Friday at Last?

I struggle with thinking about posting. I have had a tough week, which followed a tough week, so am just feeling kind of empty. The fact that I have developed a head cold probably complicates things a bit too. I find myself having to look at things with a critical eye and put words onto paper that are not my natural way of thinking and it is a tough chore. I am not speaking about this posting, but some other issues I am dealing with. Conflict seems to be surrounding us right now and it creates stress in our environment, that which we choose and work towards keeping peaceful. I am left questioning how we let the stress go. I am not typically one who holds on to stress or worry, they are not natural to me, so perhaps this is why I struggle with dealing with those very things in my life. Maybe I simply don't know what to do with them! My faith is strong and is a place of refuge and I am grateful for that. But there are times when i realize I am only human and can't dp it all, can't change everything to be the way I want it to be. I need to surrender this, to let it go so I can rest in knowing God is sovereign and loves me despite myself. What a promise!

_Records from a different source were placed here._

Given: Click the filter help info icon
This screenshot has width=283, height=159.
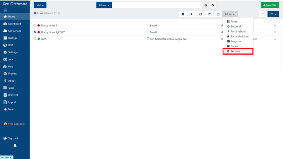Looking at the screenshot, I should pyautogui.click(x=206, y=6).
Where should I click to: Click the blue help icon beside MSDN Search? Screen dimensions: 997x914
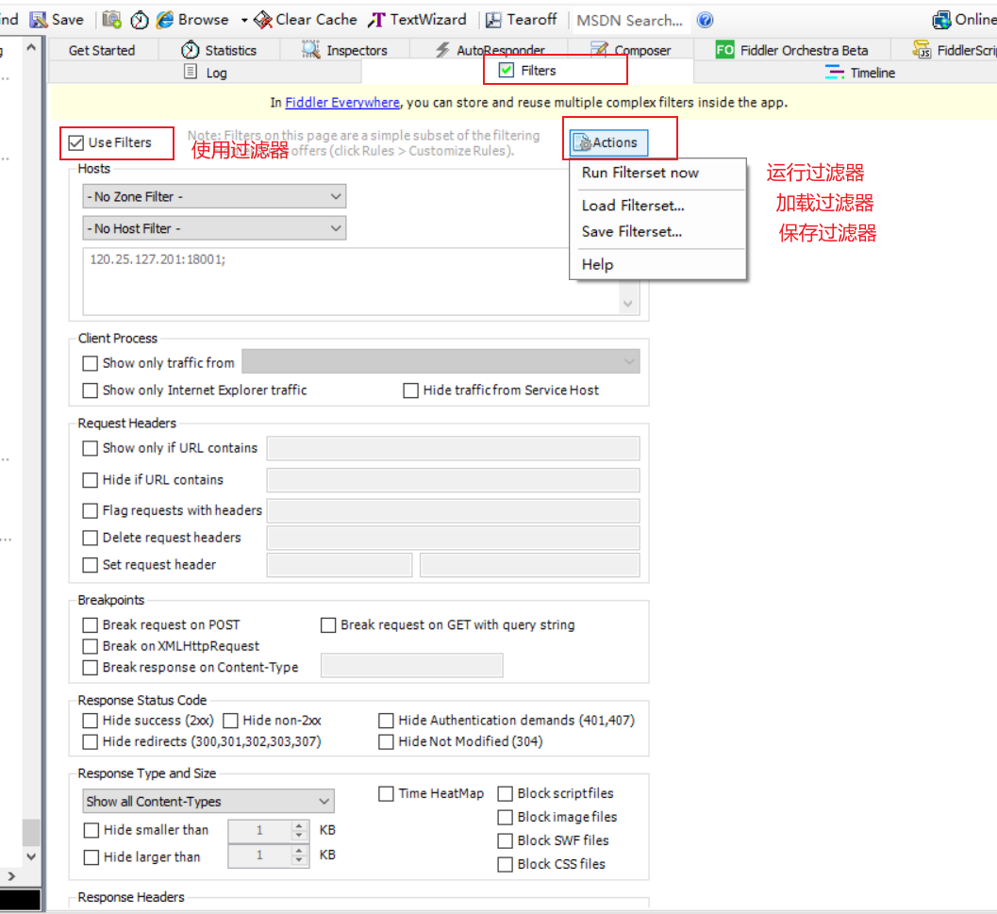pyautogui.click(x=705, y=20)
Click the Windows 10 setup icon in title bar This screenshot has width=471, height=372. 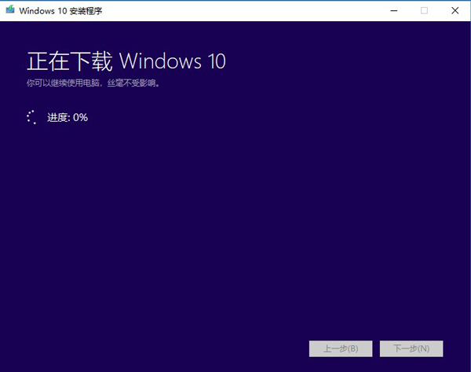[x=9, y=10]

It is the season of Lent. Maybe 'giving it up for Lent' is about 'letting it go for Lent'. As I walk through this time in the wilderness, I know Who I am following and need to trust. Just today, speaking with my man, I spoke out loud the thoughts I have had, those of concern over how my body deals with stress. Last time I had prolonged unavoidable stress, my body allowed cancer to form. This is a fear for me, one I need to surrender as well. I created this very blog to 'count it all joy', to take time to find joy and gratitude in every day, small ways. I know I can continue to take joy in my life, to give thanks- but will that be enough? Trust is big--and it is hard to let go, to surrender and give up all control. In birth, a woman who gives up control is finally able to actually give birth, the labour finishes. That surrender allows her body to take over and do what it is designed to do. I imagine that this is also true in life. I want to surrender, to give up all control and to TRUST.

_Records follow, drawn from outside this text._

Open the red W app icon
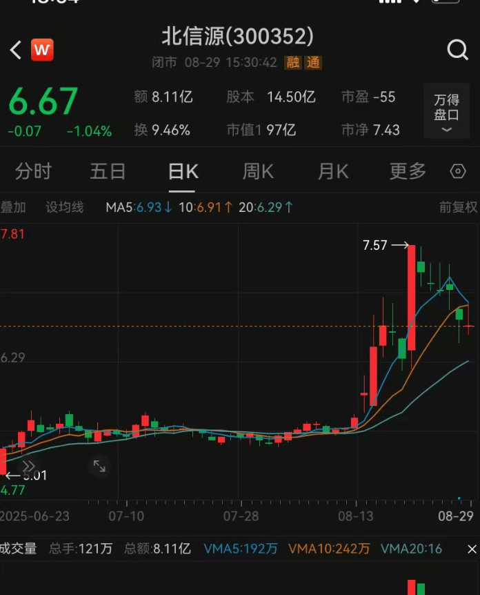This screenshot has height=595, width=480. 42,50
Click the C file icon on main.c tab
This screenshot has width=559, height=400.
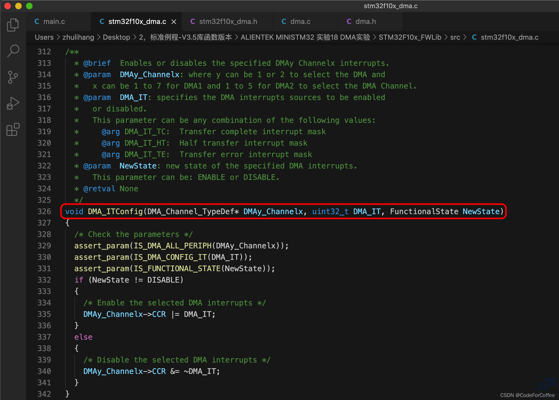37,21
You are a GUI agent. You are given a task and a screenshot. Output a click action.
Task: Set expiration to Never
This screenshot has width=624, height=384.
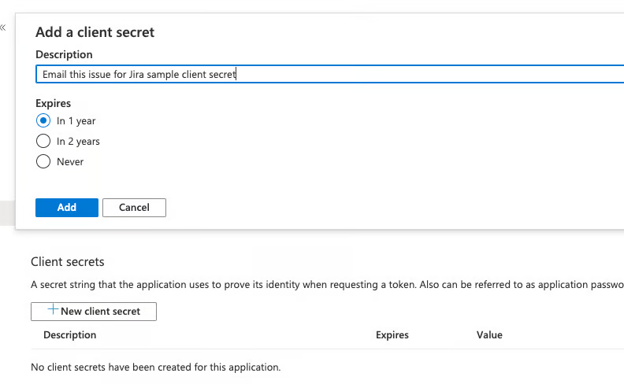(x=43, y=162)
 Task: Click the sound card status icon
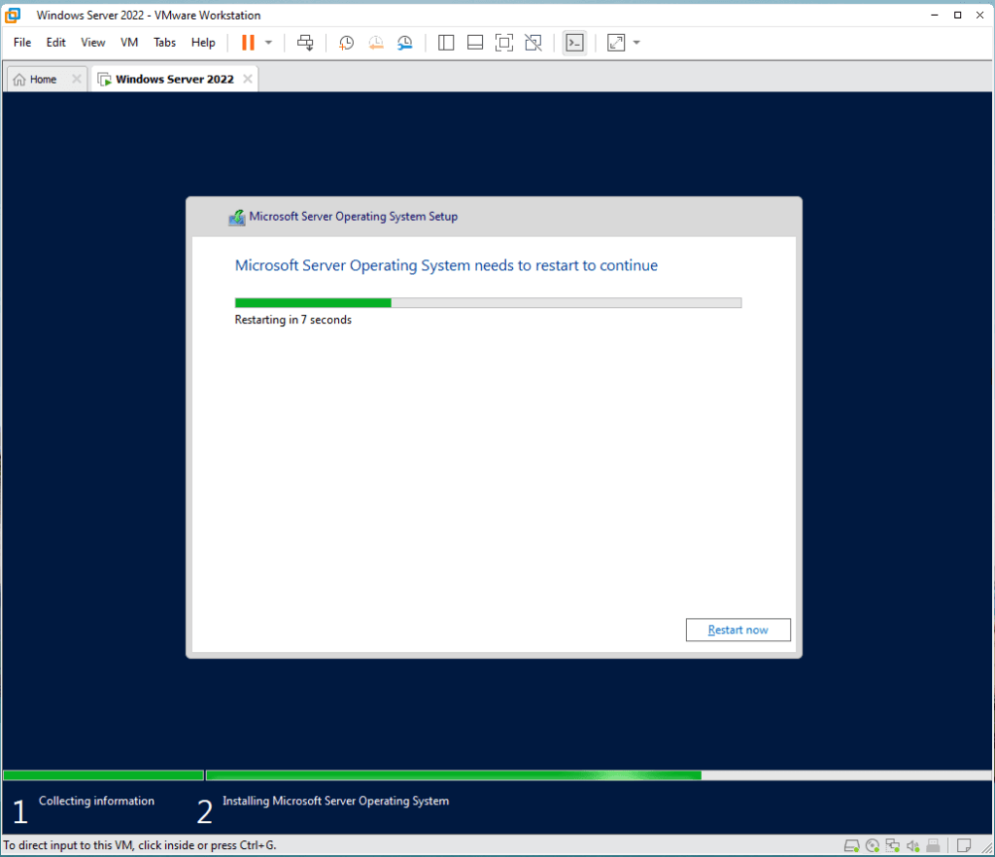pos(913,844)
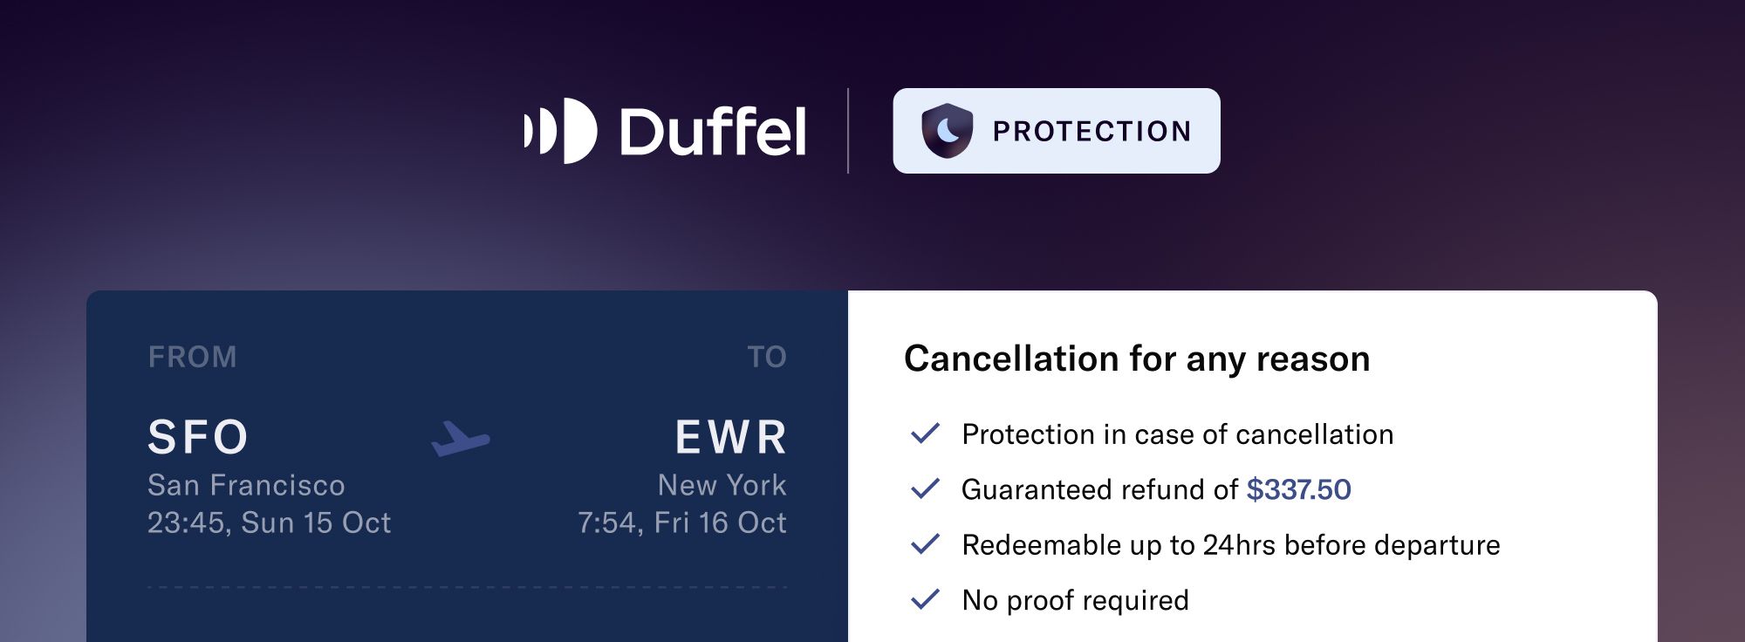Screen dimensions: 1745x642
Task: Click the New York city name
Action: pyautogui.click(x=722, y=485)
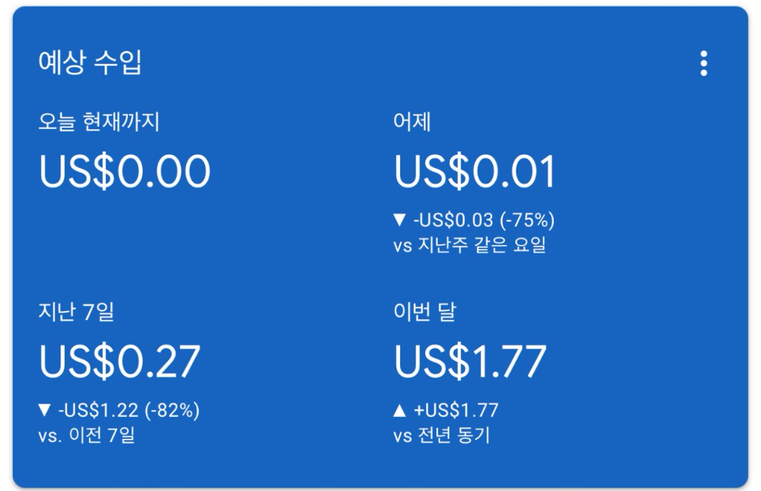Click the vs 지난주 같은 요일 text
This screenshot has height=491, width=761.
click(470, 245)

So, as my weekend begins, my time with family is sweet. I will enjoy seeing my grandson at gymnastics. I will enjoy replaying the 12 year old's excellent basketball game where he scored 4 points. I will take joy in visiting with my daughters. And I will count my husband as my number one blessing. We will continue to have stresses and difficulties. Some of them we can control, others we simply cannot. But this one thing I know, I can count it all joy.